1.基本報酬は概ねプラス改定
新年間もない1月18日の第199回社会保障審議会介護給付費分科会で、令和3年度に改定される介護報酬の単価が明らかになりました。
基本報酬はほとんどの業態で引き上げられています。さらに、新型コロナウィルス対策として、令和3年4月から9月までの半年間は、全てのサービスで基本報酬に0.1%上乗せされることとなりました。


最低限の評価はできる内容ですので、今回のプラス改定には喜びの声が大きいように感じています。

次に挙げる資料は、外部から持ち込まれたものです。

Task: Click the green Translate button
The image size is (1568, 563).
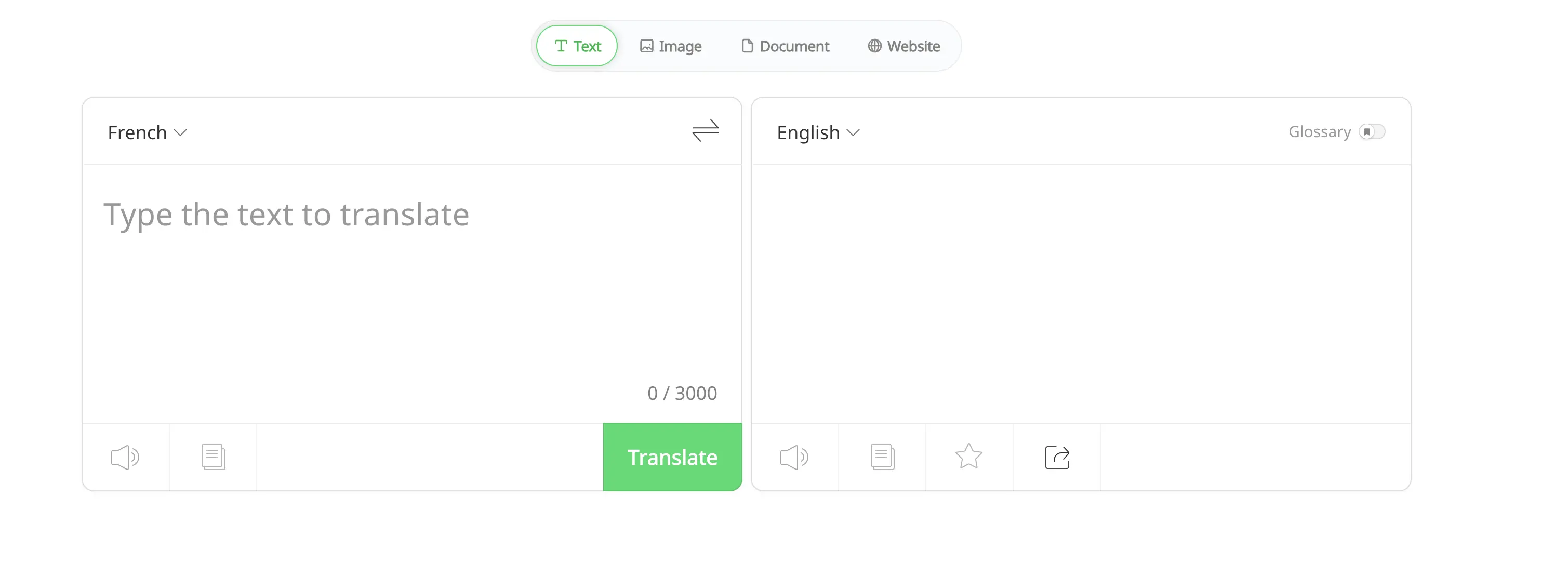Action: pyautogui.click(x=672, y=457)
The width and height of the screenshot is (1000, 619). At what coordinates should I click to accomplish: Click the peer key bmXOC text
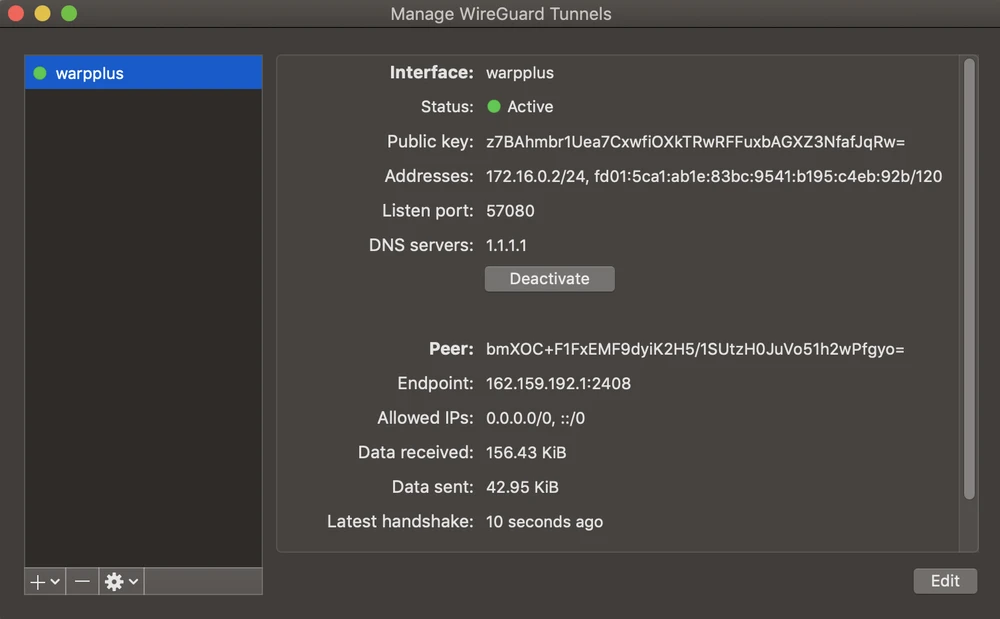(695, 348)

しかしながら、以前本連載でも触れましたが、今回の改定では感染症対策の強化などが運営基準に追加されます。実際に介護事業者が実行しなければならない業務が増える形になるので、基本報酬単価が上がるのはある意味当然とも言えるのです。
加えて、新たな加算や従来加算の上位区分が多く新設されています。これらの新設加算を上手く算定できないと、実質減算となるサービスも多いのが実態です。

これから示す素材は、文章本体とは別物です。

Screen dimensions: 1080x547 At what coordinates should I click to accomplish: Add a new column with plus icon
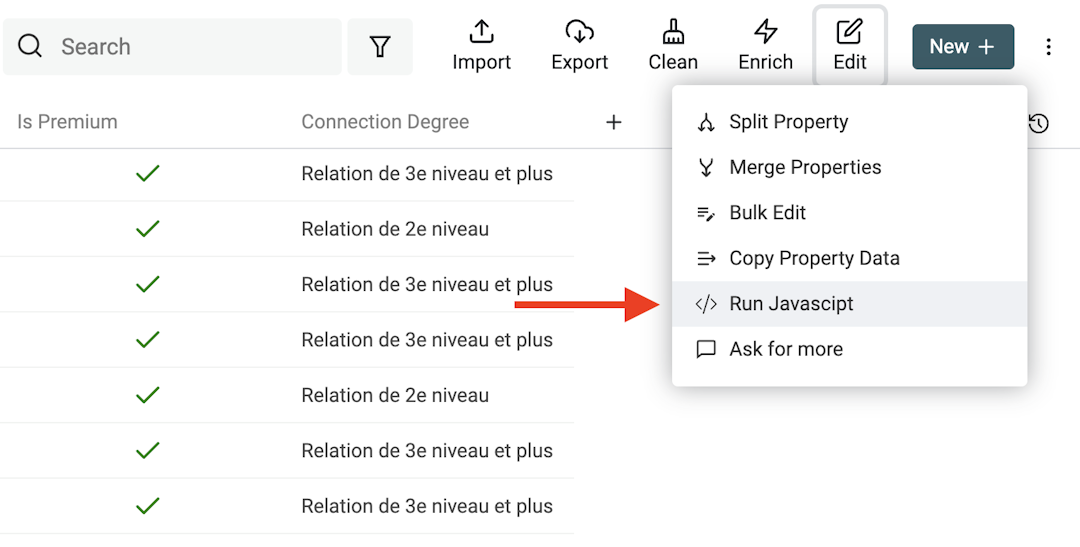point(614,122)
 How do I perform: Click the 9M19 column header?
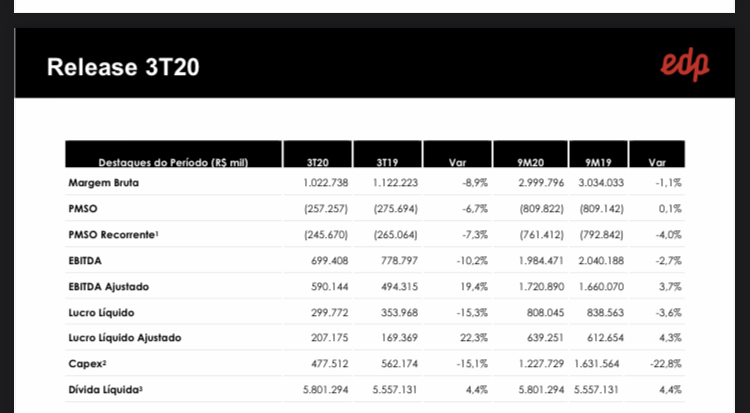598,162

各加算の詳細や求められる対応については、次回以降に解説していく予定です。今回は速報として、重要トピックである「科学的介護」について解説してまいります。
2.科学的介護元年
今回の改定の目玉は、何と言っても「科学的介護の本格導入」です。従来の加算単価を減算し、上位区分を作り、CHASEやVISITへのデータ提出やフィードバックの活用を求める加算を新設しているのがその特徴といえるでしょう。
また、この新設加算を算定できないと、実質の減算となってしまうサービスが多い建付けとなっています。つまりは、この新設加算を算定しないと、基本報酬の引き上げを加味してもトータルでは減算となってしまう可能性があるということです。
〈科学的介護推進体制加算(新設)〉
科学的介護を評価、推奨するために新設される加算です。
CHASE・VISITへの情報提供とフィードバックの活用によって算定できる加算となっており、次回報酬改定までに、何としてでも科学的介護を定着しようとする国の強い意志を感じます。
係る労力と比較するとそれほど単位数は多いと感じられないかもしれませんが、この加算は令和3年度介護報酬改定の最大のポイントとも言えます。漏れなく算定してきましょう。
尚、CHESEとVISITは、科学的介護情報システム(LIFE)という名称に統一される予定となっています。

3.まとめ
冒頭でも触れたように基本報酬の引き上げはかなり好意的に受け止められています。
しかし、業態別に見ると訪問介護の基本報酬は殆ど上がっていません。通所介護も個別機能訓練加算や入浴介助加算も上位区分を算定できないと、基本報酬の引き上げを加味しても減算になってしまう可能性が高い算定構造となっています。
運営基準が厳しくなることもあり、プラス改定ではありますが、率直に申し上げて全く楽観できる数値ではありません。これまでの連載でお伝えしてきましたが、加算算定の重要性がこれまでにも遥かに増しています。